• EXERCISE
Could you set down exactly the lines in the records below between the line holding "1568x632 pixels." and the line holding "Given: Click the Module", inclusive?

EXERCISE INPUTS: Begin

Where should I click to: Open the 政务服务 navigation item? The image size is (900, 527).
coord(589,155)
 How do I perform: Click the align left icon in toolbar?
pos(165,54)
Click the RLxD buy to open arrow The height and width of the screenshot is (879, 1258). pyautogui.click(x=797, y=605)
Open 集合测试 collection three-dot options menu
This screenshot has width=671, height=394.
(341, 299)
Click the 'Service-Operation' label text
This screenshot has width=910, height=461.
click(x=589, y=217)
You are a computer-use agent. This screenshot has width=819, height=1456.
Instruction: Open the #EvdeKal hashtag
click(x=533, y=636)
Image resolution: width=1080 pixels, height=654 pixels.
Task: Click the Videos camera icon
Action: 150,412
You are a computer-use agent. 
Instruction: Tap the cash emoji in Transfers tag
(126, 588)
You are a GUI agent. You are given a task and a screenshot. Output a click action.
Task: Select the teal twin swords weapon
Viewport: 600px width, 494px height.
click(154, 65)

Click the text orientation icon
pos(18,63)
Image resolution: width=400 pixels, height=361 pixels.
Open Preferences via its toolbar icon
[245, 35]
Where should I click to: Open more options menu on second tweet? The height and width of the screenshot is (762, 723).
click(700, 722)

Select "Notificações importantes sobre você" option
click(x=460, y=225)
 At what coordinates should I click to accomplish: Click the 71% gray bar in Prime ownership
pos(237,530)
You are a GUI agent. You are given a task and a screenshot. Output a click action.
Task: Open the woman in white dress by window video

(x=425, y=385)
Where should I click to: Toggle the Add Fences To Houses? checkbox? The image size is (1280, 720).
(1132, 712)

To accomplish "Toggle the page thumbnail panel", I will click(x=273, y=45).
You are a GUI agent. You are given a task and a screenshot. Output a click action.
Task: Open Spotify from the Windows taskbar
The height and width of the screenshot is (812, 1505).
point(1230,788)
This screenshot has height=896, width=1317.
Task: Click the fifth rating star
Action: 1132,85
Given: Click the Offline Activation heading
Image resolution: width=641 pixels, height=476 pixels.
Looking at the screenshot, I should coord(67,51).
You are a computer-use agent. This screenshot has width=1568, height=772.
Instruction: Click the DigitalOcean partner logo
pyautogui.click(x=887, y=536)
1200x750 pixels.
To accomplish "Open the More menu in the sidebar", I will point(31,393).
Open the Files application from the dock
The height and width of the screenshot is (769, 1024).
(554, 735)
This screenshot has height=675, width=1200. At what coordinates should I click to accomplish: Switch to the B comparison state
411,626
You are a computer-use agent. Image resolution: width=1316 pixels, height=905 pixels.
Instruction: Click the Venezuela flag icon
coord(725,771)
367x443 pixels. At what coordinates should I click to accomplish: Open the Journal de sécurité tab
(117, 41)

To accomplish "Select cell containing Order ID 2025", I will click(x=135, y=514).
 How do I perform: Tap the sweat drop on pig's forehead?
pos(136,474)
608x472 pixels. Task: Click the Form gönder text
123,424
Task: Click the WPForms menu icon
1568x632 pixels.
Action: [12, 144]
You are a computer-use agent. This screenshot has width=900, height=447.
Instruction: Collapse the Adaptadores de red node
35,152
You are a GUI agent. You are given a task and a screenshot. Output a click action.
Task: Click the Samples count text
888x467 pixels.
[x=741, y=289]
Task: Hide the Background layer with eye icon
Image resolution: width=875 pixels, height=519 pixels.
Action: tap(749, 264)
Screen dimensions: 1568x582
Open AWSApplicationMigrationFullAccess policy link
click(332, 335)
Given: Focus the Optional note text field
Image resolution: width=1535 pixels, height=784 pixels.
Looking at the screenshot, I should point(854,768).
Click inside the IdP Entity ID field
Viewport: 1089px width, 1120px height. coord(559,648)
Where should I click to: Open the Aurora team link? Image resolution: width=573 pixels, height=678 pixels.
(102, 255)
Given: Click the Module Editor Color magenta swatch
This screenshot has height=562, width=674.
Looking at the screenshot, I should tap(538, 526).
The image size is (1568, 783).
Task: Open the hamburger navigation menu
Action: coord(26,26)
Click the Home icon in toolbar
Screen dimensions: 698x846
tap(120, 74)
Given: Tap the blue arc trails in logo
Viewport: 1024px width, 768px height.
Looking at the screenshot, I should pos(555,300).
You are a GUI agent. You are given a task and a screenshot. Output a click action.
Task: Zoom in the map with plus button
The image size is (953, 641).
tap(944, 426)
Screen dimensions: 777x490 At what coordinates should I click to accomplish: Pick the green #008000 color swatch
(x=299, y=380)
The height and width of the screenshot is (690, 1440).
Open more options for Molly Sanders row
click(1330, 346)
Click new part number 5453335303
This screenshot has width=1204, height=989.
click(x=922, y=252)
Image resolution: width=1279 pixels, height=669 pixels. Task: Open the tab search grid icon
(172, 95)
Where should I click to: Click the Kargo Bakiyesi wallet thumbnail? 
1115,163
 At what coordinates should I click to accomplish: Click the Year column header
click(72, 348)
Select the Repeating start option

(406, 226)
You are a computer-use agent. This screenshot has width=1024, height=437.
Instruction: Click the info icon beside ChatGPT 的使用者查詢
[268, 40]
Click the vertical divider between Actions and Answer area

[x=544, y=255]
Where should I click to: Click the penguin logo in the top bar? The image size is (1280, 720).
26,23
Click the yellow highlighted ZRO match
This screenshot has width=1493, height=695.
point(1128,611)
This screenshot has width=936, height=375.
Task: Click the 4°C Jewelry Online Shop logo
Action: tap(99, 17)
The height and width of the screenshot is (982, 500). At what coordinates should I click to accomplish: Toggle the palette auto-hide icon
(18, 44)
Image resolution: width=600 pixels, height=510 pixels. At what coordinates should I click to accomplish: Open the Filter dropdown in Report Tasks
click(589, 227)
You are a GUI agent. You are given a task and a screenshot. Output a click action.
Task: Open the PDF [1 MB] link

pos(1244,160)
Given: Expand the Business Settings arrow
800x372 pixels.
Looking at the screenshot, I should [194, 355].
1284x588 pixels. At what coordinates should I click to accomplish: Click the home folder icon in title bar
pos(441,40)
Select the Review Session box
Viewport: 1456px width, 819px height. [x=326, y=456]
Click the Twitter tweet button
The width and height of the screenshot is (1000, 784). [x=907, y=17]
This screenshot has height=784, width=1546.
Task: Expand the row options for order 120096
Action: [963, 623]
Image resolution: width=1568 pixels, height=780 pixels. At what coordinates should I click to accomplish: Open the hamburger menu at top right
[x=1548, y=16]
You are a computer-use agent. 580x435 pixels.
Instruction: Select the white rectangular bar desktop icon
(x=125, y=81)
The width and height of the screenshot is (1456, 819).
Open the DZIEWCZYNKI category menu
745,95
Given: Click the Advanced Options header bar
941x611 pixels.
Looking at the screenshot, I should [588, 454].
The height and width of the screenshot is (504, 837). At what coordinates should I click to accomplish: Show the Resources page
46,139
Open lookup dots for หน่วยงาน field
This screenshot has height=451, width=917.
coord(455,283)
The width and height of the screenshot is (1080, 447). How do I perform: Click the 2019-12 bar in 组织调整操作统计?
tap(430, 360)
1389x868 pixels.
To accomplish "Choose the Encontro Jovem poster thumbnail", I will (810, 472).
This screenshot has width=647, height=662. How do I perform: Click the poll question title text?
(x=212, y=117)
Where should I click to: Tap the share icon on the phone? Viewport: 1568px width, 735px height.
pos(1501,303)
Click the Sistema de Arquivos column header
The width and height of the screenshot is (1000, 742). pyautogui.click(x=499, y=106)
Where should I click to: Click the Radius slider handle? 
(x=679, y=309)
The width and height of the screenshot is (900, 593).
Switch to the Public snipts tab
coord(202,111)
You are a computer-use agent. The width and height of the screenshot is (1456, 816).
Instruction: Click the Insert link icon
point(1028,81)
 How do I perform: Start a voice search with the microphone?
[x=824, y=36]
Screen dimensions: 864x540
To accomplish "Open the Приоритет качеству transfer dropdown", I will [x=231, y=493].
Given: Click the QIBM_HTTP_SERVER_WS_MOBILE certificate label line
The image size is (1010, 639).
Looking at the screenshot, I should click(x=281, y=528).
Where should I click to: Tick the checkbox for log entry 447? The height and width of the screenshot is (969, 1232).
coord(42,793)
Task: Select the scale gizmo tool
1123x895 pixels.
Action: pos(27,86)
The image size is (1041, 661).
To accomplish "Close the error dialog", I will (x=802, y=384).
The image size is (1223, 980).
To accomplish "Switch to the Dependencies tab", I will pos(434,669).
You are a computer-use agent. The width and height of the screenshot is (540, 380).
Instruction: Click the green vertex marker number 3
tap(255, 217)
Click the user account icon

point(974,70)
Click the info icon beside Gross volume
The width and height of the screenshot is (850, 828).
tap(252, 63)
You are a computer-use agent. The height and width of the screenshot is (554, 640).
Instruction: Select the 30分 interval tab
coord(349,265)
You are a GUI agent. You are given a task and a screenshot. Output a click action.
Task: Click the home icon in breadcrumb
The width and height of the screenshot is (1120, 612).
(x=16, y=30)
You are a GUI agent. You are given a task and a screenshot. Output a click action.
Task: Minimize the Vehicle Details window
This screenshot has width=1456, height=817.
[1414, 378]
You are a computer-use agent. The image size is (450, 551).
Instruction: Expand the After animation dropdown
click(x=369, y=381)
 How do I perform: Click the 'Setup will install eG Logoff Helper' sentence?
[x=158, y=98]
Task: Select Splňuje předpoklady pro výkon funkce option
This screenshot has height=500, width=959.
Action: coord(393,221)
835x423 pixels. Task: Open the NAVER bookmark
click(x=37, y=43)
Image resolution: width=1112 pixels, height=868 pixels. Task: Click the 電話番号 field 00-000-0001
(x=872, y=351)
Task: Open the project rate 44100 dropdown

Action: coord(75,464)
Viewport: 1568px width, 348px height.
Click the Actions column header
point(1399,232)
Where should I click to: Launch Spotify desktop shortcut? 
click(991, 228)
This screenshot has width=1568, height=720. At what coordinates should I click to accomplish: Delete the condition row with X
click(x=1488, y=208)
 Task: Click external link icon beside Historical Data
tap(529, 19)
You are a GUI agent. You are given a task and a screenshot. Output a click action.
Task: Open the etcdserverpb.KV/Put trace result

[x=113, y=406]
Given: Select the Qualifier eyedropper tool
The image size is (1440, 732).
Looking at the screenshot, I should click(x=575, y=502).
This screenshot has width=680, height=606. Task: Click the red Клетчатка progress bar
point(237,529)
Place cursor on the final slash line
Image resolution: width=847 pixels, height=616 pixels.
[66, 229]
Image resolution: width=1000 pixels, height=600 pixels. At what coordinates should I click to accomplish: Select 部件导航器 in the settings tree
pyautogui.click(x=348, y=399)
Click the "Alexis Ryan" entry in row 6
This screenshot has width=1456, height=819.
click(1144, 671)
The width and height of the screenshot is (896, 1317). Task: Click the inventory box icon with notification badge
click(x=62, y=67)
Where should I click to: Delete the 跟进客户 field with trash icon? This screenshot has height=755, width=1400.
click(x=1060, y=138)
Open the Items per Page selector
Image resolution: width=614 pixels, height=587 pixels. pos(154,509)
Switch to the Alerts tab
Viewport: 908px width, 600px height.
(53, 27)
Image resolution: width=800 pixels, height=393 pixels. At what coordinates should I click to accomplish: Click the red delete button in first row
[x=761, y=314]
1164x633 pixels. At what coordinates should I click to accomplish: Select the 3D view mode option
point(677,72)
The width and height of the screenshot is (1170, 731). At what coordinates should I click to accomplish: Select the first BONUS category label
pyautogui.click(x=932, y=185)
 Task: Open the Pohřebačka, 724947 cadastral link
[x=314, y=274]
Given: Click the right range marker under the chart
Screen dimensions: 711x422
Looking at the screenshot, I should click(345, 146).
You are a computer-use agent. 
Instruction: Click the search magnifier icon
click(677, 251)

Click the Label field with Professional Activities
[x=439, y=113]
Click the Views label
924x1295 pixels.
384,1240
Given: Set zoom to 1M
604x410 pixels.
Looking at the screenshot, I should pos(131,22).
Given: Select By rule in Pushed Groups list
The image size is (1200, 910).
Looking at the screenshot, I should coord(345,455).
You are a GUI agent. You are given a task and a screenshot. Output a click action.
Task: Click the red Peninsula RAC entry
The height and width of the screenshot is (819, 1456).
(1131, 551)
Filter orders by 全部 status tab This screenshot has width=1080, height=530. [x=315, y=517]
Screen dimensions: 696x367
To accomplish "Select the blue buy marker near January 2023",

EXERCISE INPUTS: End

• RESPONSE AREA
1568x632 pixels.
Action: [12, 144]
You are a computer-use agent. This screenshot has width=900, height=447.
Instruction: Collapse the Adaptadores de red node
35,152
You are a GUI agent. You are given a task and a screenshot. Output a click action.
Task: Click the Samples count text
888x467 pixels.
[x=741, y=289]
Task: Hide the Background layer with eye icon
Image resolution: width=875 pixels, height=519 pixels.
Action: tap(749, 264)
Screen dimensions: 1568x582
Open AWSApplicationMigrationFullAccess policy link
click(332, 335)
Given: Focus the Optional note text field
Image resolution: width=1535 pixels, height=784 pixels.
Looking at the screenshot, I should point(854,768).
Click inside the IdP Entity ID field
Viewport: 1089px width, 1120px height. coord(559,648)
Where should I click to: Open the Aurora team link? Image resolution: width=573 pixels, height=678 pixels.
(102, 255)
Given: Click the Module Editor Color magenta swatch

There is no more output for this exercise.